VMware At $29 A Share; Analyst Warns Of IPO Drawbacks
Competition from both Microsoft and open source code is now emerging and will get stronger, analysts suggest.
VMware spokesmen said late Monday that the company plans to go to market Tuesday with a $29-per-share price, positioning its IPO at the high end of where observers had pegged its likely entry as a publicly traded company.
The high-end pricing means company officials believe there's a huge reservoir of interest among investors in its virtualization software products, including its ESX Server hypervisor and Virtual Center management software.
"I had heard it would be priced at $24," said Thomas Bittman, the Gartner analyst following VMware's march toward an IPO, when he learned of the pricing at the end of the day Monday.

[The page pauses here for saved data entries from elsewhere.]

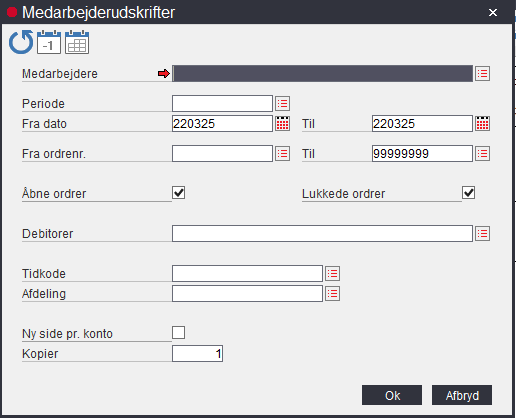Click the blue reset arrow icon
Image resolution: width=516 pixels, height=418 pixels.
[x=21, y=42]
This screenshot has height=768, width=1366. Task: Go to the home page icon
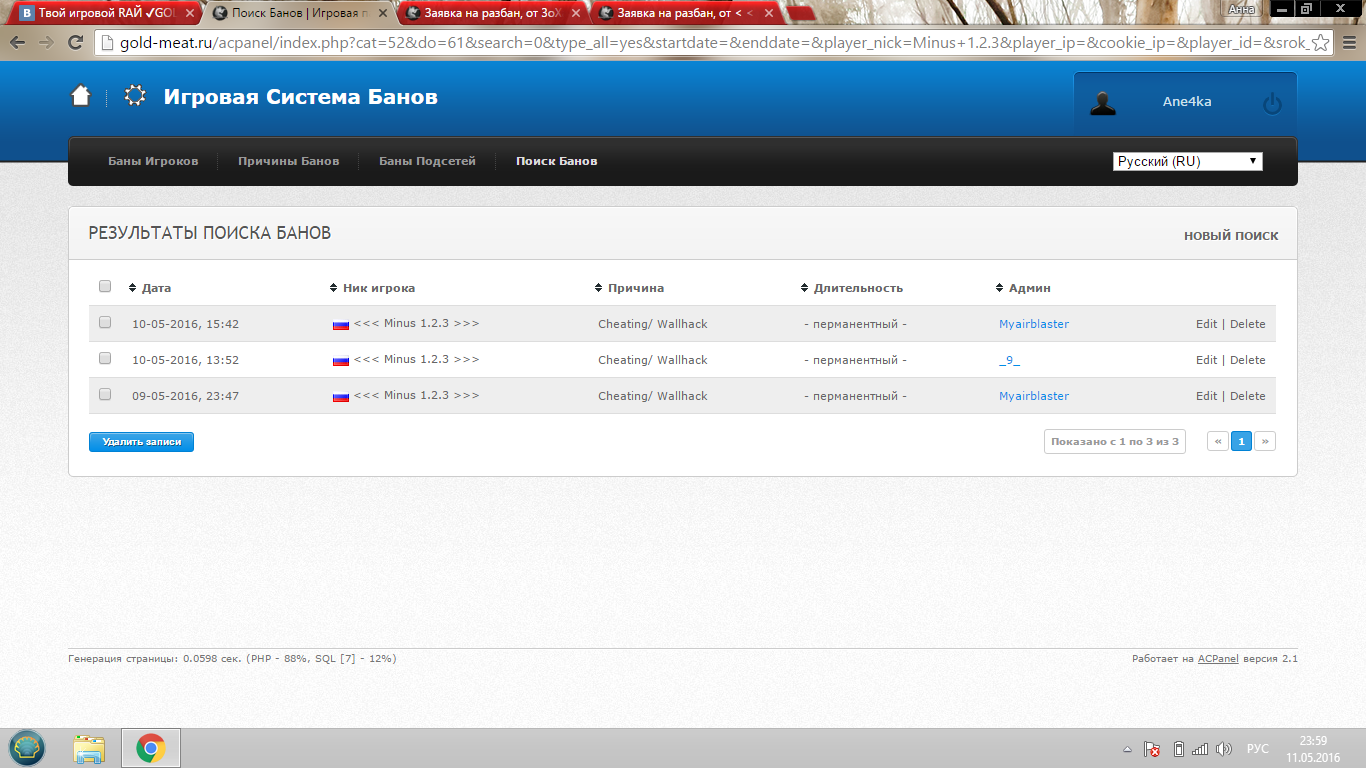81,96
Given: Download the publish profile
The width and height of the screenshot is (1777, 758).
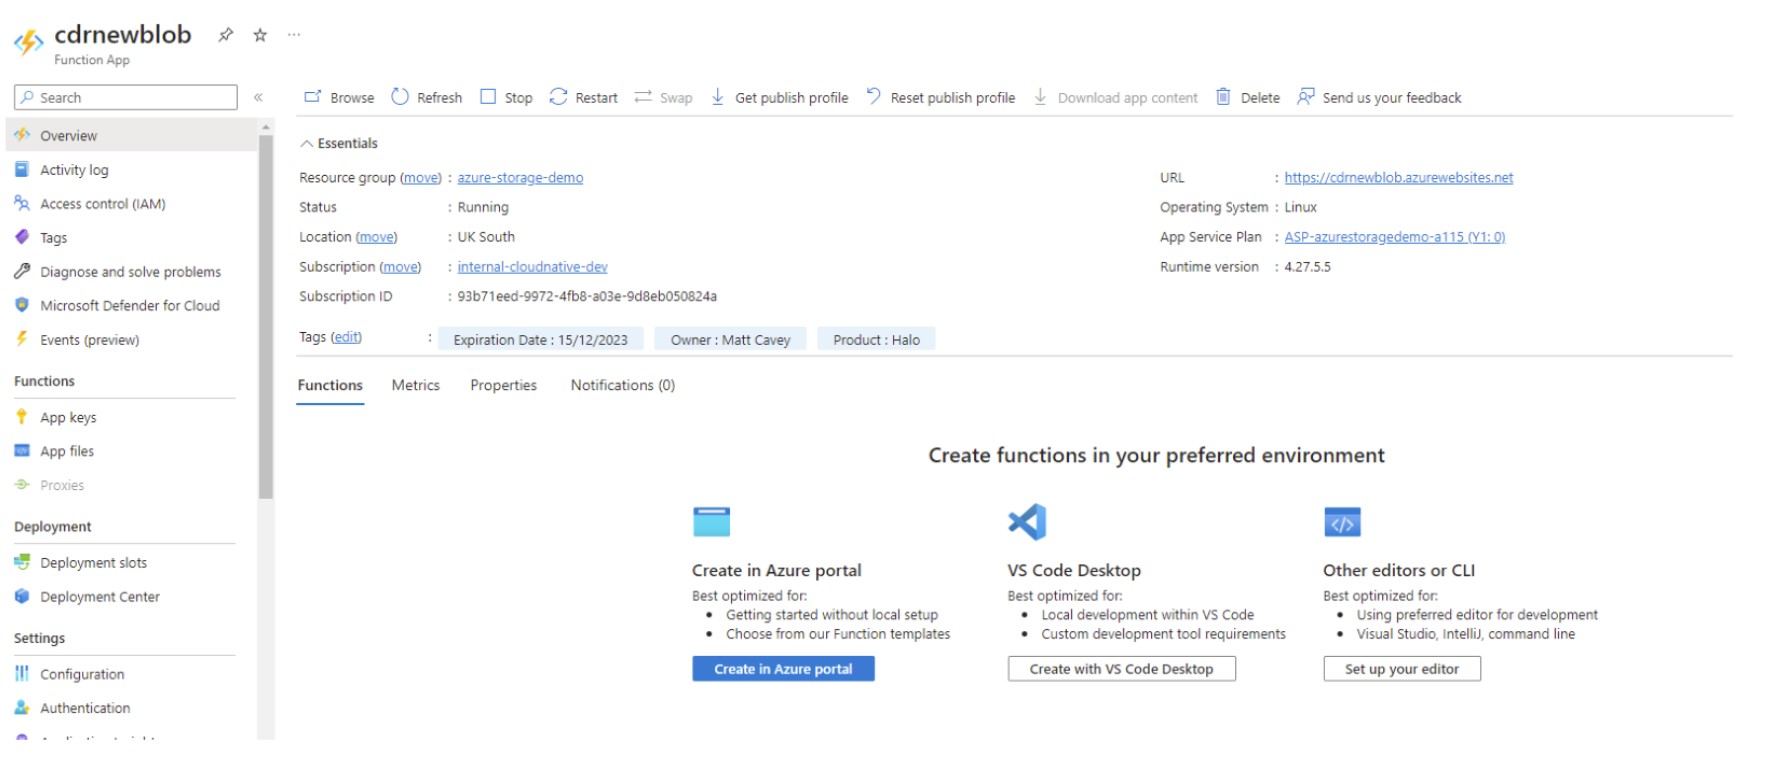Looking at the screenshot, I should pyautogui.click(x=780, y=97).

For those who want to invest, even at the price, Bittman noted that VMware is a peculiar IPO. Its parent company, storage vendor EMC, is only offering 12.5% of VMware and is retaining 98% of the voting power. That means VMware's management and board of directors will need to run the gauntlet of EMC executive approvals before acting on such key moves as acquisitions.

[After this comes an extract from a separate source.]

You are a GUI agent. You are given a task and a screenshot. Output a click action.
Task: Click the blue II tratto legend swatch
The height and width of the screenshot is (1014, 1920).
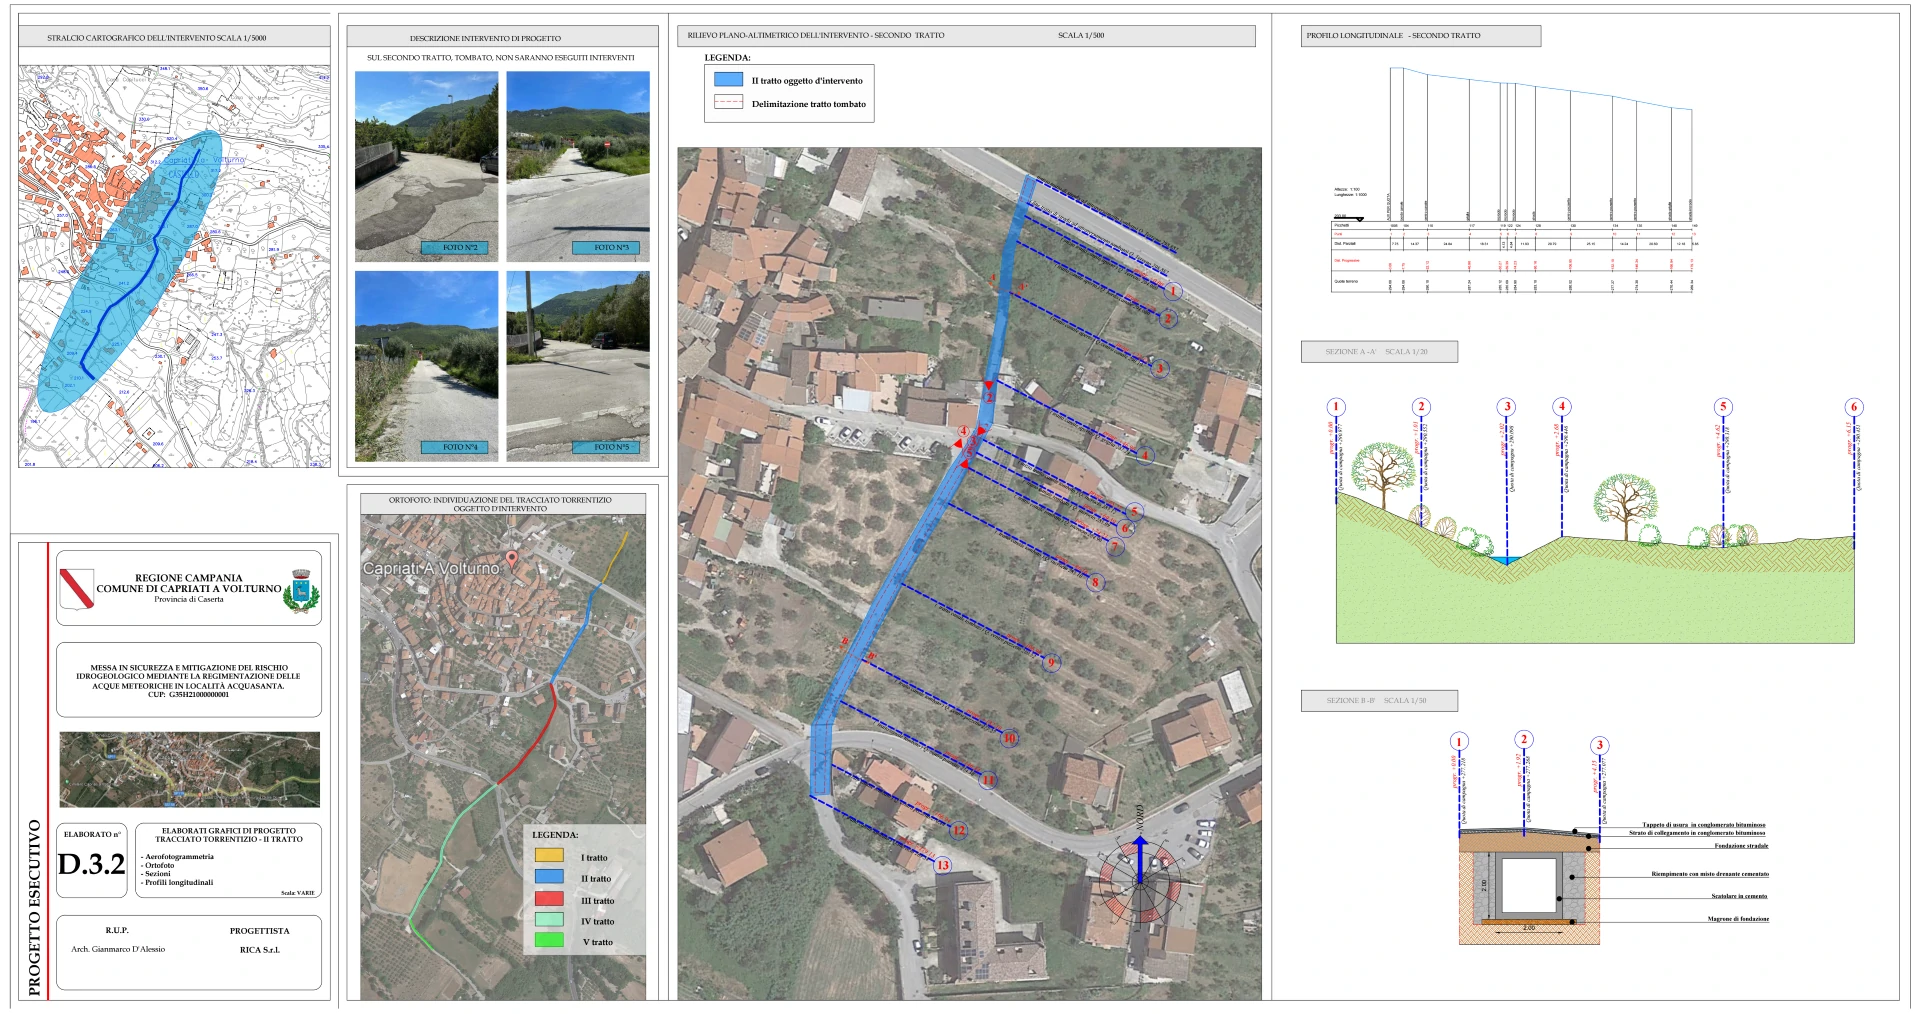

Data center automation startup Opsware would have been a natural acquisition for VMware, but it's been taken by HP, he noted, in a deal announced June 2.
Bittman warned investors that VMware has had the virtualization field to itself for nearly six years. Competition from both Microsoft and open source code is now emerging and will get stronger as VMware launches its plan to sell 33 million shares on the New York Stock Exchange. It will trade under the symbol VMW.

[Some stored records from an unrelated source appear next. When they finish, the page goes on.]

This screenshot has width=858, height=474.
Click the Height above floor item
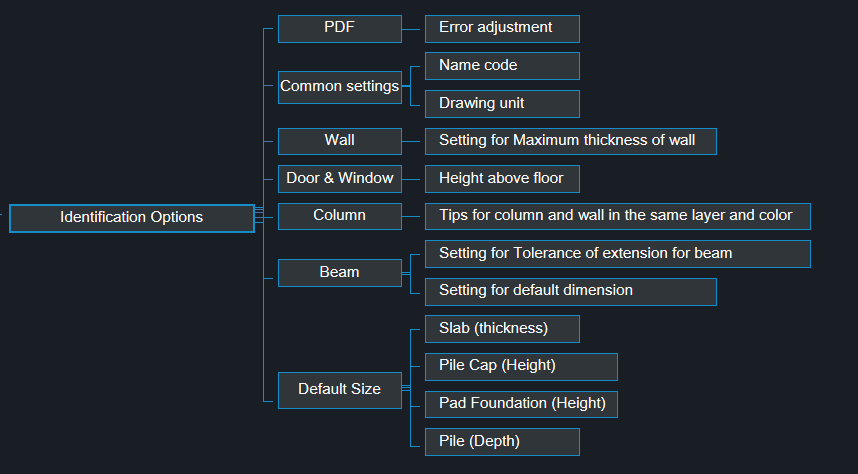[501, 179]
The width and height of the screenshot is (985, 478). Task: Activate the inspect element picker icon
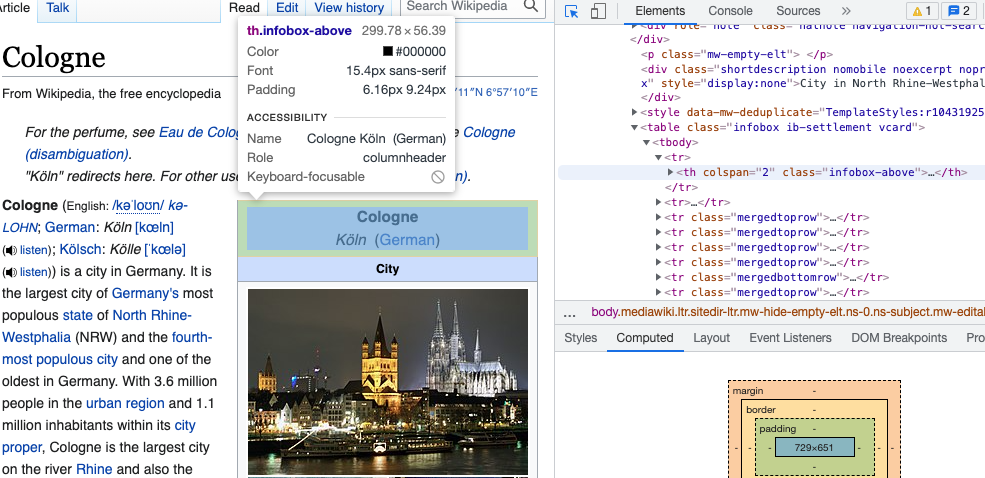pos(572,11)
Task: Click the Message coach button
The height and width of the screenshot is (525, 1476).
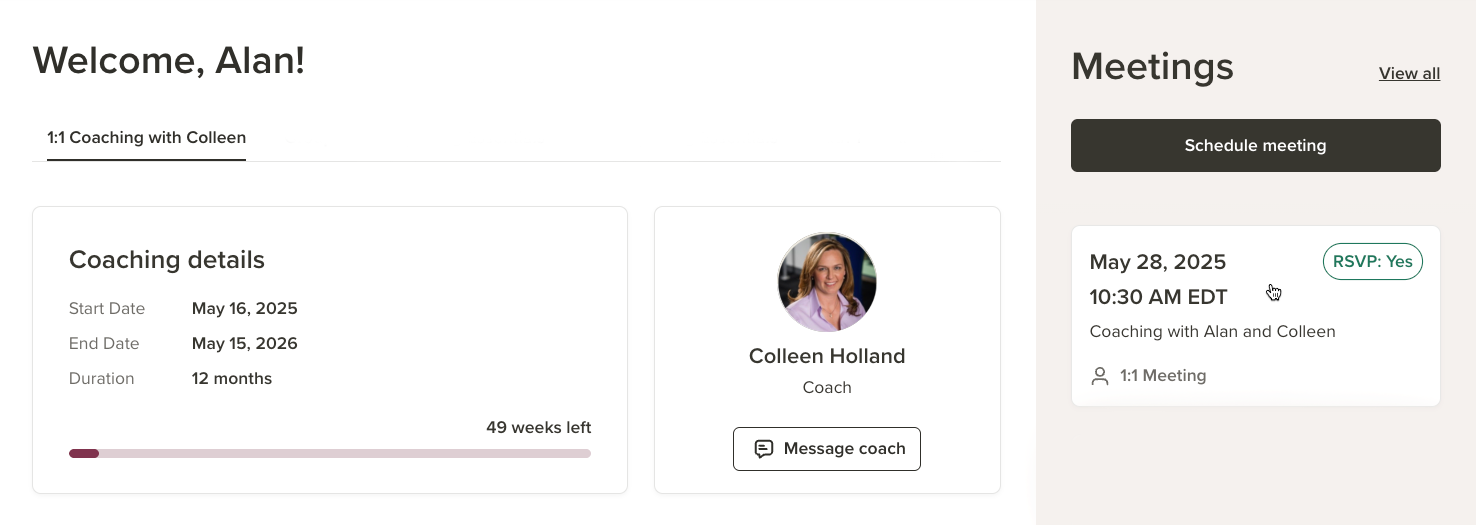Action: (x=827, y=449)
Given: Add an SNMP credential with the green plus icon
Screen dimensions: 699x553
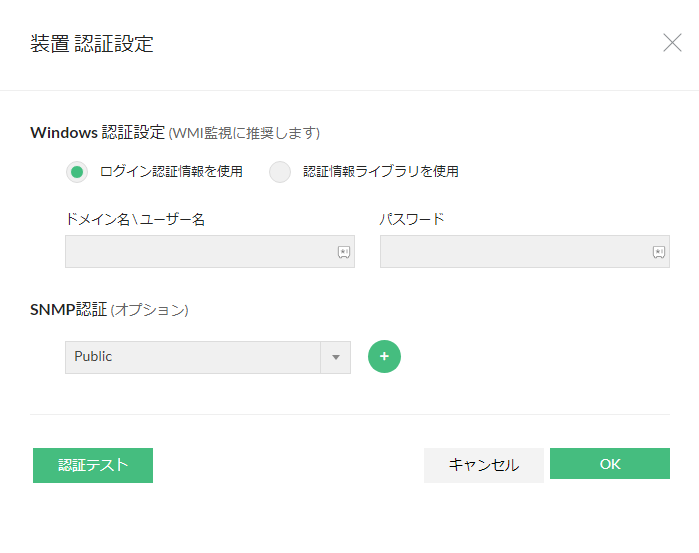Looking at the screenshot, I should pos(384,357).
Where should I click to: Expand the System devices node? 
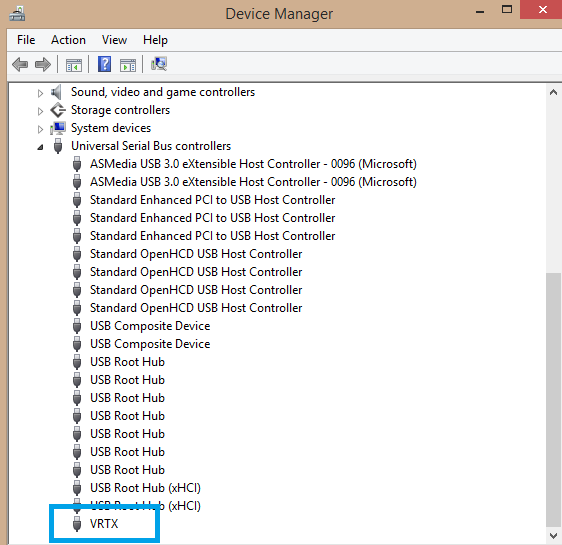(x=40, y=129)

"VMware has doubled its business every year for the past six years," and its revenue will cross the $1 billion mark later this year, Bittman said. The virtualization market remains young and only 5% tapped, even though nearly all members of the Fortune 1,000 have virtualization pilots or small virtualization implementations already under way in their data centers.
Despite the low market penetration, Bittman said it may be erroneous to believe that VMware can continue its annual doubling of revenue indefinitely.
Microsoft is planning to launch a hypervisor product, Veridian, with beta code available later this year, which will resemble VMware's ESX Server. Microsoft conceded earlier this year that one of the most sought-after features, the ability to move running virtual machines from one physical server to another, won't be available until the second version of Veridian is launched at a future, unspecified date.
Another competitor, XenSource, said Monday that it has launched the fourth version of its XenEnterprise hypervisor, based on the open source code Xen hypervisor. XenSource is adding management tools and live migration features to XenEnterprise v4 in a bid to match VMware's product offering.
Virtual Iron makes a commercial virtualization server and virtual machine management products based on open source Xen.